The second important aspect that I would like to discuss is about the financing side, again. There is a huge question about what consider sufficient and adequate when it comes to addressing deforestation, and, whether this money is compatible with money or investment coming in from other sectors which could lead to further deforestation. Just to provide you with a good example. The bilateral agreement of Indonesia and Norway as well as Norway and Brazil each provides the possibility of funds for REDD+ US$1 billion. Is this sufficient when at the same time, for instance, there is US$8 billion available from the Chinese Development Bank for the development of oil palm plantations in Indonesia. And, unlike REDD fund, where the money will come later one, the money for oil palm development is already available.

 

Hence, there is a serious issue of opportunity costs. Countries embracing REDD+ surely need to address the interests of sectors, actors, regions, etc., who have been left out or maybe negatively impacted by the decision of the countries to have REDD+ policies. For example, economic alternative or different types of financial support may be needed so that these parties would support REDD+. Non-state actors, namely the private sector and/or financial institutions play a crucial role, first, to add to the public fund. However, their involvement would depend on whether there is certainty about a scheme that will guarantee the future of REDD credits.

 

Otherwise, demand for REDD financing, and if this only depends on public funds, risk placing pressures on donor government aid budgets as well as budgets of developing countries, resulting in the potential redistribution of funds from existing development programs that may jeopardise progress made of countries’ development. Although, the continued investment in conception phase or early actions is critical to ensure that REDD+ initiative is well designed and administered.

 

At multi-lateral arena, the challenge of financing is also clear especially when it comes to the choice of the scheme for REDD+. There are at least 3 (three) schemes proposed, which are fund-based mechanism, market-linked scheme, and the hybrid model.
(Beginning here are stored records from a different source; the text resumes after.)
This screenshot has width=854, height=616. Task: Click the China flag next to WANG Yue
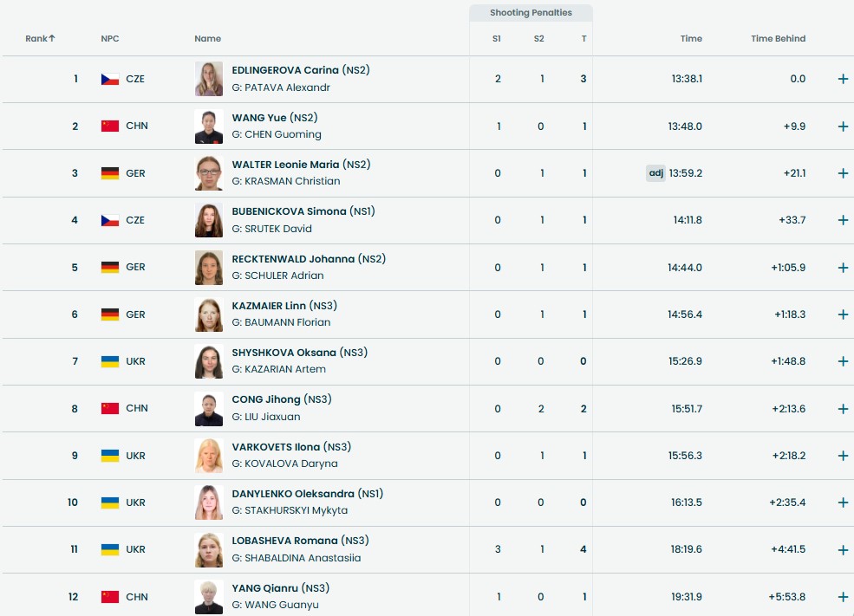tap(109, 126)
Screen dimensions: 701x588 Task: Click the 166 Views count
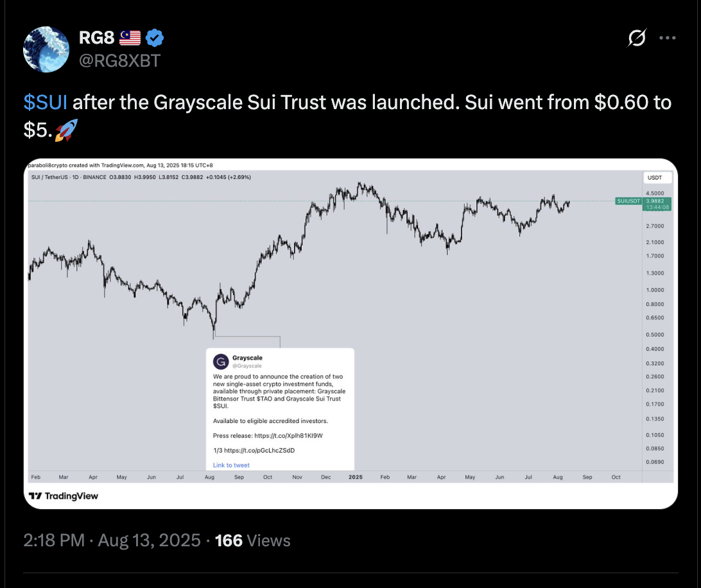(x=252, y=540)
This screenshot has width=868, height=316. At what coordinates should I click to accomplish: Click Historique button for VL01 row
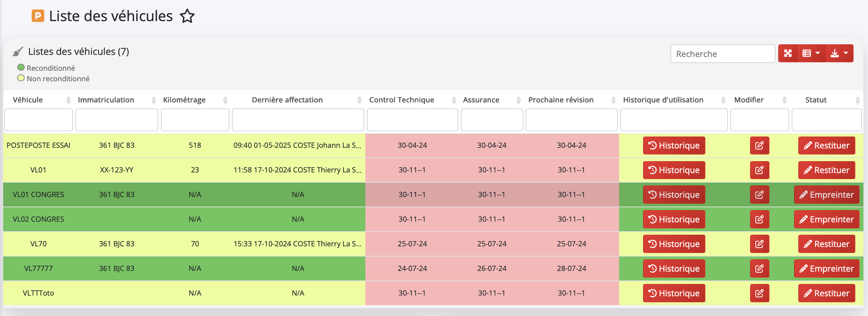point(674,170)
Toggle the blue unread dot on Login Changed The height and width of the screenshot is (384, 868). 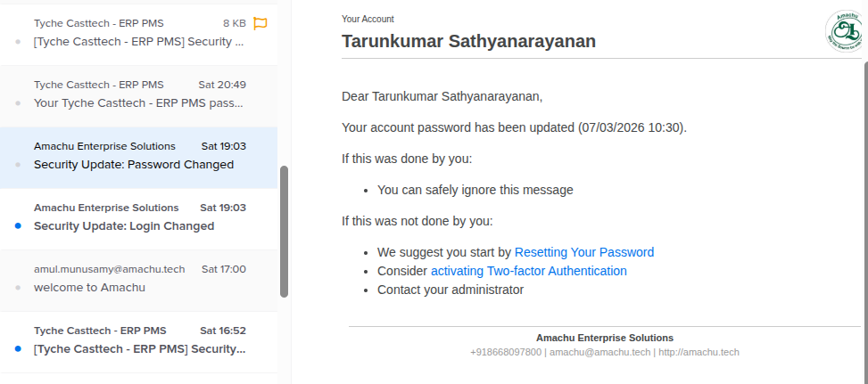click(x=18, y=226)
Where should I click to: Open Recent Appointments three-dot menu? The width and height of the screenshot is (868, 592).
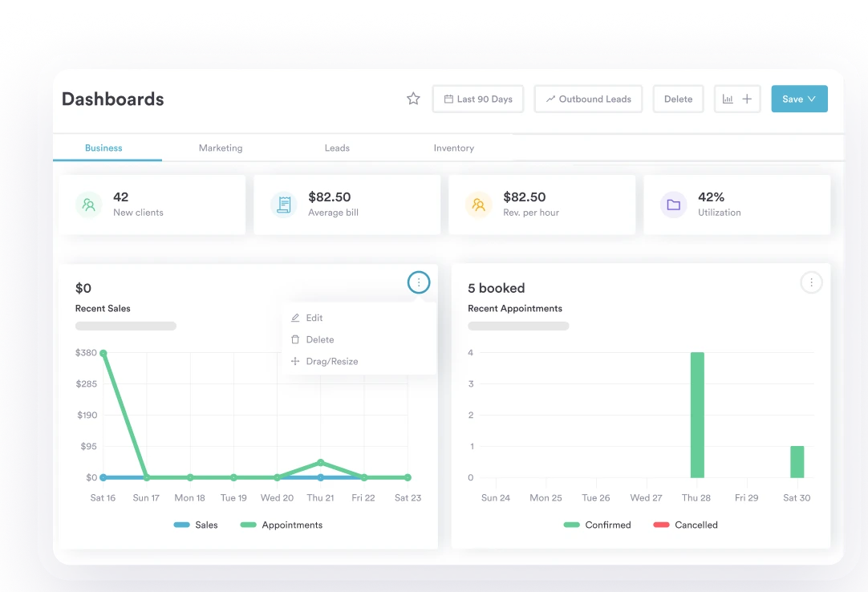(x=811, y=282)
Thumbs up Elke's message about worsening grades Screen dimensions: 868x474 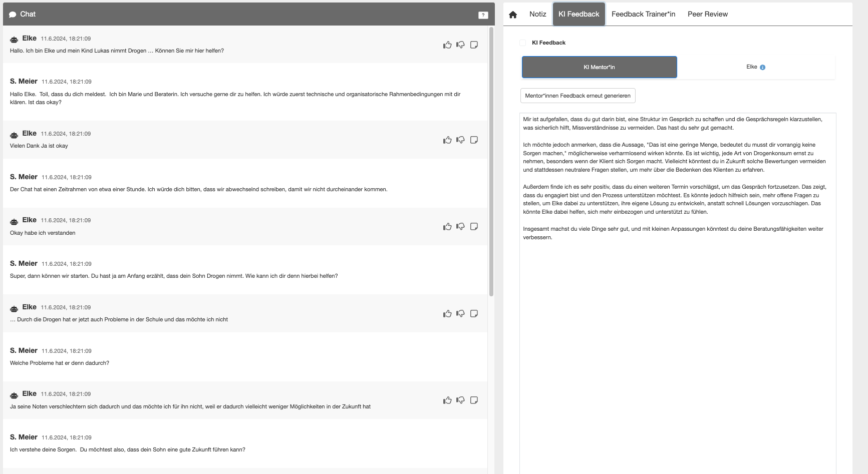click(447, 400)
Under a market based scheme, countries that reduce REDD emission below a set of a pre set baseline would receive credits that could be sold in the market and used by purchasing nations to meet their international mitigation obligations. Fund based scheme involves the establishment of international funds to finance REDD activities or to provide incentives for countries to address REDD issues. There are pros and cons about consequences of either scheme. Among others, these include the leakage issues, additionality, permanence, fungibility, sovereignty, property rights, representativeness, etc.

 

My last important aspect is the capacity to implement REDD+. The capacity that I mention here includes capacity to develop baseline or reference level, to monitor, report and verify the reduction of emissions, develop and manage an institution, to develop just and fair distribution mechanism, to engage with wider actors who directly on the ground dealing with deforestation as well as at other arena. Also, which is rather more important, is the capacity to enforce or willingness to enforce any given policies or schemes that involved REDD since enforcement or lack of it may be viewed as one of the major obstacles in addressing land use change and deforestation in developing countries.

 

In brief, I would say that REDD+ provides good opportunity for developing countries to reduce emissions, contributing to mitigating climate change. However, there are crucial aspects which need to be strengthened or reformed before REDD+ becomes operationalised and reaching its goals. I thank you.